Berlin - Der Suhrkamp Verlag muss aller Voraussicht nach mindestens bis zum Sommer in der Insolvenz bleiben.

Miteigentümer Hans Barlach hält an seiner Beschwerde beim Bundesgerichtshof (BGH) in Karlsruhe fest, wie der Verwaltungsratspräsident seiner Schweizer Medienholding, Rechtsanwalt Carl Ulrich Mayer, der Nachrichtenagentur dpa sagte. Mit einer Entscheidung des obersten Zivilgerichts ist frühestens im Juni oder Juli zu rechnen.

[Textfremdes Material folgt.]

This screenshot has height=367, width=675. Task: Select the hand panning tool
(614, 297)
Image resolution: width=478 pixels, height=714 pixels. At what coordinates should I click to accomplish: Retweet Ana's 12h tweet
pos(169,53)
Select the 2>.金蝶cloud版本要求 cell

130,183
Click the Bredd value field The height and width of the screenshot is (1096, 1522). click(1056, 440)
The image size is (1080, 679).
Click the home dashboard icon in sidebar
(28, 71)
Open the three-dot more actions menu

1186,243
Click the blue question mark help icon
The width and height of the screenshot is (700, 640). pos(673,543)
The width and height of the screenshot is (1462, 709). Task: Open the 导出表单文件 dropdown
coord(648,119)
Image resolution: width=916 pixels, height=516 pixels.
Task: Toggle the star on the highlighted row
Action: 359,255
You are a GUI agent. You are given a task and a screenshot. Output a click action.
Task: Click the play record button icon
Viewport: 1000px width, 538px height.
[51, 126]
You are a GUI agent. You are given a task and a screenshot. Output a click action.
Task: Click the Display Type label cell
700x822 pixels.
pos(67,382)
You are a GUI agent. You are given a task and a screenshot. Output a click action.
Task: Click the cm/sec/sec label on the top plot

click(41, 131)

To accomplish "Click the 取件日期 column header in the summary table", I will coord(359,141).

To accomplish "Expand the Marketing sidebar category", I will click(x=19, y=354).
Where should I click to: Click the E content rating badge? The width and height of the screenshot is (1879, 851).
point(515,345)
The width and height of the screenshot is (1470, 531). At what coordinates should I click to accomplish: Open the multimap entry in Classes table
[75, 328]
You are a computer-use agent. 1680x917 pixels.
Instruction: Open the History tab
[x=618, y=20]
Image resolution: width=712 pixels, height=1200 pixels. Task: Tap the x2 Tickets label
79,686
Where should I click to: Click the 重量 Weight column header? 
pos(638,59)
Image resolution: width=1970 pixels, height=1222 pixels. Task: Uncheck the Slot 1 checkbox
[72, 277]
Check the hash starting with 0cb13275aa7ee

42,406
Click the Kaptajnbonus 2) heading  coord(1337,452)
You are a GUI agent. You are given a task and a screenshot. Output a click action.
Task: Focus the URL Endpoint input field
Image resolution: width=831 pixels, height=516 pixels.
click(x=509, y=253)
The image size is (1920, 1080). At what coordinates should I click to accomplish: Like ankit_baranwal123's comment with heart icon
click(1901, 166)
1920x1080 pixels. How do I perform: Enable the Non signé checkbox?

Der mit Verlagschefin Ulla Unseld-Berkéwicz verfeindete Barlach wehrt sich vor dem BGH gegen den Insolvenzplan, mit dem die Suhrkamp-KG in eine Aktiengesellschaft umgewandelt werden soll. Der Hamburger Medienunternehmer und Enkel des Bildhauers Ernst Barlach verlöre damit weitreichende Mitspracherechte. Zudem hat er beim Bundesverfassungsgericht eine Klage eingereicht, weil er sich durch das Insolvenzverfahren in seinen Grundrechten beschnitten sieht.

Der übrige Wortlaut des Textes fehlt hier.